About this exercise: Below are records; count how many of their lines contain the word "computer" and give the number alone.

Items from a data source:
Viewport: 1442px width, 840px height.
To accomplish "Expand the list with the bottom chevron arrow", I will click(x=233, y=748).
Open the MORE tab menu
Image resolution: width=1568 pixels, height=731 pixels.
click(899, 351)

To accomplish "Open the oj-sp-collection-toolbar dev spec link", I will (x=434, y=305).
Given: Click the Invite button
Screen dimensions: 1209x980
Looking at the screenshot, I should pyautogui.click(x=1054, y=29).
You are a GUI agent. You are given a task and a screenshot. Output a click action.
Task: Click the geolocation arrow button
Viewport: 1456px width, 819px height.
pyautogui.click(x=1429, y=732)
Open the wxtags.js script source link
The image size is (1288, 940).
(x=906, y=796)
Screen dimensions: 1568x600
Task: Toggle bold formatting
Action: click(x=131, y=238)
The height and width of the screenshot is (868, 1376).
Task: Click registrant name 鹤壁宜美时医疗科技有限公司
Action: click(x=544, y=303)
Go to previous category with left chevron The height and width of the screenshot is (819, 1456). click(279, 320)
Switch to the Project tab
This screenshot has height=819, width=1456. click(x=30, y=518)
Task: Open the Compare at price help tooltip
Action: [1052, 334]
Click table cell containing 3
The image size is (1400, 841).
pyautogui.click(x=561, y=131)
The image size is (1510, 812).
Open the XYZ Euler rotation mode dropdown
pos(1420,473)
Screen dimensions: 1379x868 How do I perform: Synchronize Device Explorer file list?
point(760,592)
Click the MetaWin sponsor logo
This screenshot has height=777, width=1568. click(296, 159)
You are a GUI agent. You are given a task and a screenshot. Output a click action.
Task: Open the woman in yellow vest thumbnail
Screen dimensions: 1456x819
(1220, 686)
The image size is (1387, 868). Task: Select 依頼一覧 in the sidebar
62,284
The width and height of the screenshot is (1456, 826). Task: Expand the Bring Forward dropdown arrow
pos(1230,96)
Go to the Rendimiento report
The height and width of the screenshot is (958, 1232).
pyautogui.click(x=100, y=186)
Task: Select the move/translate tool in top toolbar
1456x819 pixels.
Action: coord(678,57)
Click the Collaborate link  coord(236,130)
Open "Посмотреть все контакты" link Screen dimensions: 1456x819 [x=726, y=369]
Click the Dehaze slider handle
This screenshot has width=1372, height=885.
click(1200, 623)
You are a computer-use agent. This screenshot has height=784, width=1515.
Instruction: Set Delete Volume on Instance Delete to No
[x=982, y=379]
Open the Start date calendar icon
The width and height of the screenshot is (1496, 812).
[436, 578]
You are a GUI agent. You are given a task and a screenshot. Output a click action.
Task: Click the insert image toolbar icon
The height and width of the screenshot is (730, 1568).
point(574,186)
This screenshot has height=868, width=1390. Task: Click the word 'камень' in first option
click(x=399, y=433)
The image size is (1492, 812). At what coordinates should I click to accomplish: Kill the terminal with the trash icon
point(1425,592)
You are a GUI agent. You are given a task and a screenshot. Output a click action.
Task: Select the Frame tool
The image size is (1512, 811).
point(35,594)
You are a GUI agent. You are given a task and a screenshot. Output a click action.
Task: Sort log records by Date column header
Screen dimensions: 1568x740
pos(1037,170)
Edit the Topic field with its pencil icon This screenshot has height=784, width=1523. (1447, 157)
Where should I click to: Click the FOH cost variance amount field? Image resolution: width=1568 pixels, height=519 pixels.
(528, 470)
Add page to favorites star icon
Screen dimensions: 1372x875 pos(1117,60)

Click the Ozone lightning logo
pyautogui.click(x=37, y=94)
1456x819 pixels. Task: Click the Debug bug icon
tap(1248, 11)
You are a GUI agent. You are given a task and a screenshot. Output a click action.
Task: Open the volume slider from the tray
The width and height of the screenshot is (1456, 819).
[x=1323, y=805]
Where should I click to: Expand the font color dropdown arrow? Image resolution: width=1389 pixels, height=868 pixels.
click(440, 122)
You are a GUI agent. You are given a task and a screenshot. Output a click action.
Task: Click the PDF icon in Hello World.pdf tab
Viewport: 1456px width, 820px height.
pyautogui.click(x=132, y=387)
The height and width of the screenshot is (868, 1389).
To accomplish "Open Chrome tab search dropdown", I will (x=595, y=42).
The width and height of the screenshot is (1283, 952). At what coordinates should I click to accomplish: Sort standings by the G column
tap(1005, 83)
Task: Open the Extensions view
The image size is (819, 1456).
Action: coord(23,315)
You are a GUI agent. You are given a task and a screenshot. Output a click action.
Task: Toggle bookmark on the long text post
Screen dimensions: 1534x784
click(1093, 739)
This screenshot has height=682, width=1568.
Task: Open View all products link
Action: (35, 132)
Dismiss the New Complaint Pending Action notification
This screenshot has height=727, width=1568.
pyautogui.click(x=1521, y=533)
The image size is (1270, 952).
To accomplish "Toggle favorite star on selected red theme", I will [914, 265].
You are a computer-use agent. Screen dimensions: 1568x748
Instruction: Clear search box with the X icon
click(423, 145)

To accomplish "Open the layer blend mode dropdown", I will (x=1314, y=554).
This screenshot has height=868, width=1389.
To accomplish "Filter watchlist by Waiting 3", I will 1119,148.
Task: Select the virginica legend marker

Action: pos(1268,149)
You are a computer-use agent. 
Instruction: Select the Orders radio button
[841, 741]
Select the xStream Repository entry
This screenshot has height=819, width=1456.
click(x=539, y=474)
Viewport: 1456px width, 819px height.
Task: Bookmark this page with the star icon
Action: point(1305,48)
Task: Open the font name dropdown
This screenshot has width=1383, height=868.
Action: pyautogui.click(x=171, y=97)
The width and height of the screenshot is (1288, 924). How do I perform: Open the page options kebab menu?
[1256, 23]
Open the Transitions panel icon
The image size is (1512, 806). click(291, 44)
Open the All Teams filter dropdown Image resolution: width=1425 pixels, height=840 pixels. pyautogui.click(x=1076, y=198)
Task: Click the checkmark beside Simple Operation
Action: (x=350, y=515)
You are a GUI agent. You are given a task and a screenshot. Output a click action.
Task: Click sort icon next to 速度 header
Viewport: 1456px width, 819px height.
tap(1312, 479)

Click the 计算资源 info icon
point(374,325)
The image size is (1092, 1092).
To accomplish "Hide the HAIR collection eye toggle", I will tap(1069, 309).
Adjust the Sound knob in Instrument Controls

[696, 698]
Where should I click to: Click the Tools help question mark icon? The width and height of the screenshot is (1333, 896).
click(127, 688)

Finished task: 3